I am distraught. So many forums have said to NT's run. But I don't want to run. I do love him.
So my questions are. Knowing how rigid he can be, could he change his mind?
I guess I need to give him his two weeks and not contact him? (although he is coming today for clothes)
My friends have told me if I want him back, I need to tell him but I don't think that will work for him.
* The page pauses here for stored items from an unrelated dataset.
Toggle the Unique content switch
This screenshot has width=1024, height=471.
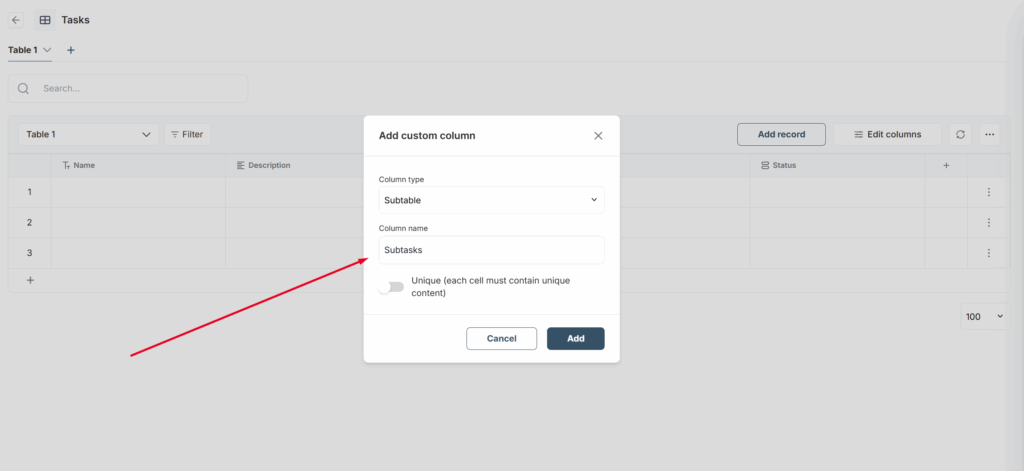pyautogui.click(x=391, y=287)
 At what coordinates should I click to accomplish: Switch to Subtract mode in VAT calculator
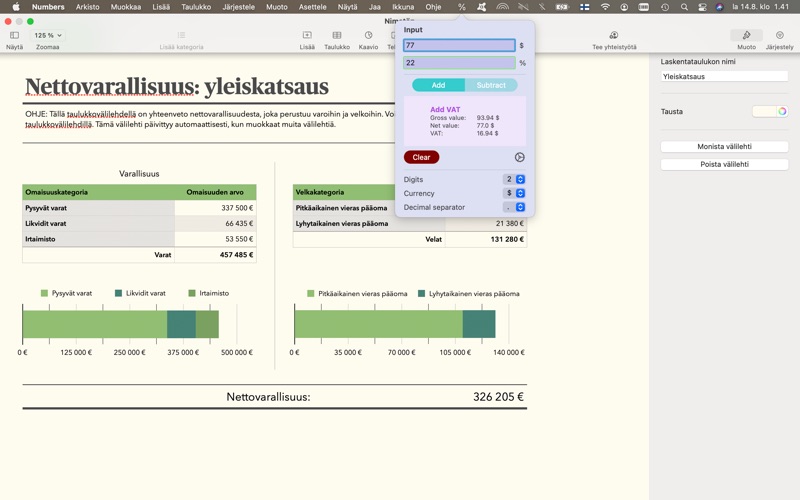[x=491, y=85]
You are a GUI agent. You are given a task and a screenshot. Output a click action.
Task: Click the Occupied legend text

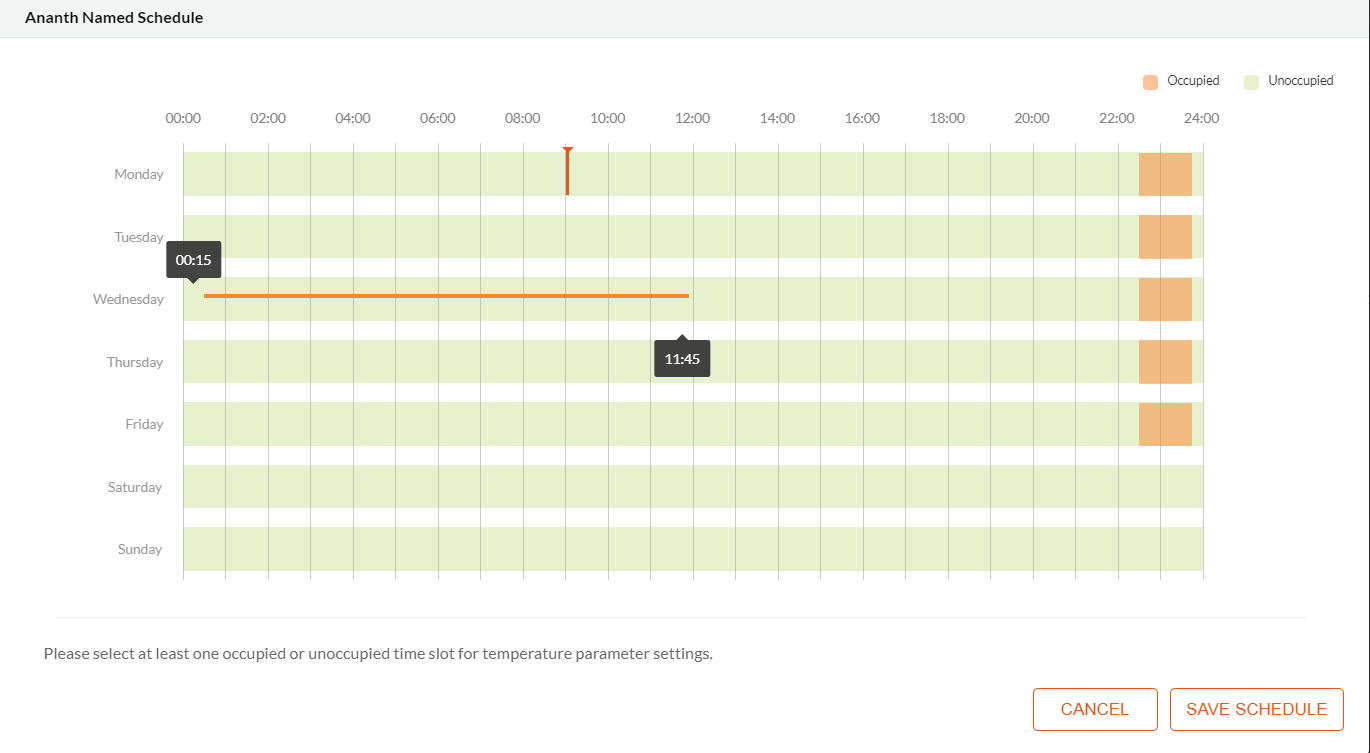coord(1193,80)
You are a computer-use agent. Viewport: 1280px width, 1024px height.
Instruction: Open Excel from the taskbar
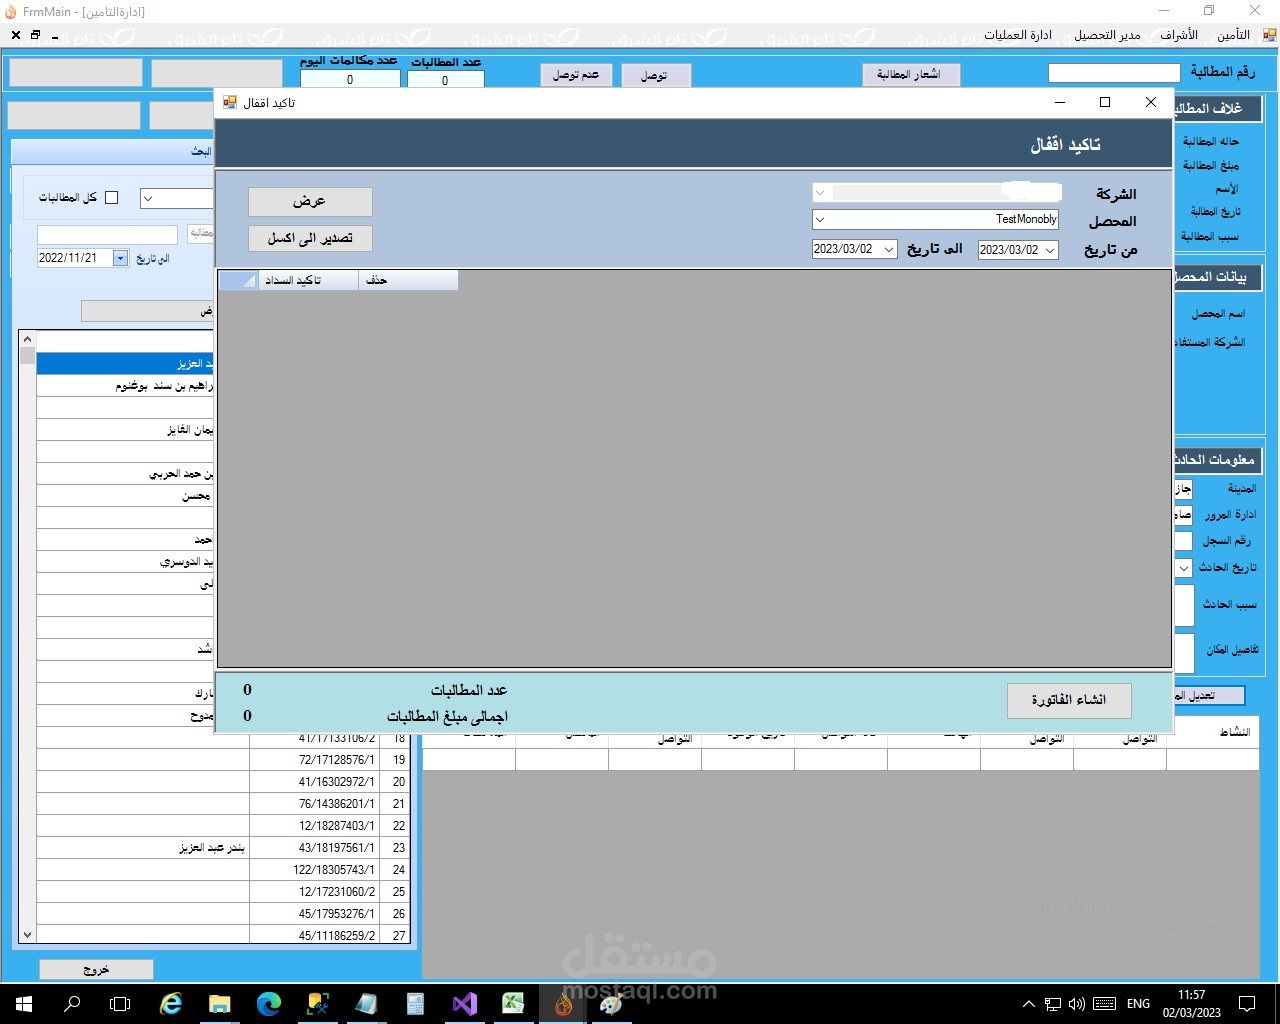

Thank you for any suggestions.
It's entirely possible he may change his mind and I agree with your friends that you should tell him how you feel. I have ASD and my partner is NT but has several autistic traits. For the last few years I've been feeling more and more suffocated by the pressures of life and feel like packing my things and disappearing to be alone. I'm not happy either because I feel like my partner puts too much pressure on me to behave NT when I cannot and I don't have any family I can turn too. Maybe your husband has similar issues or maybe it's something different, I'm not sure. I do know that if I left I would welcome my partner contacting me and telling me he wants me back because I've been feeling unloved for a long time and feel he would easily just carry on with his life if I went.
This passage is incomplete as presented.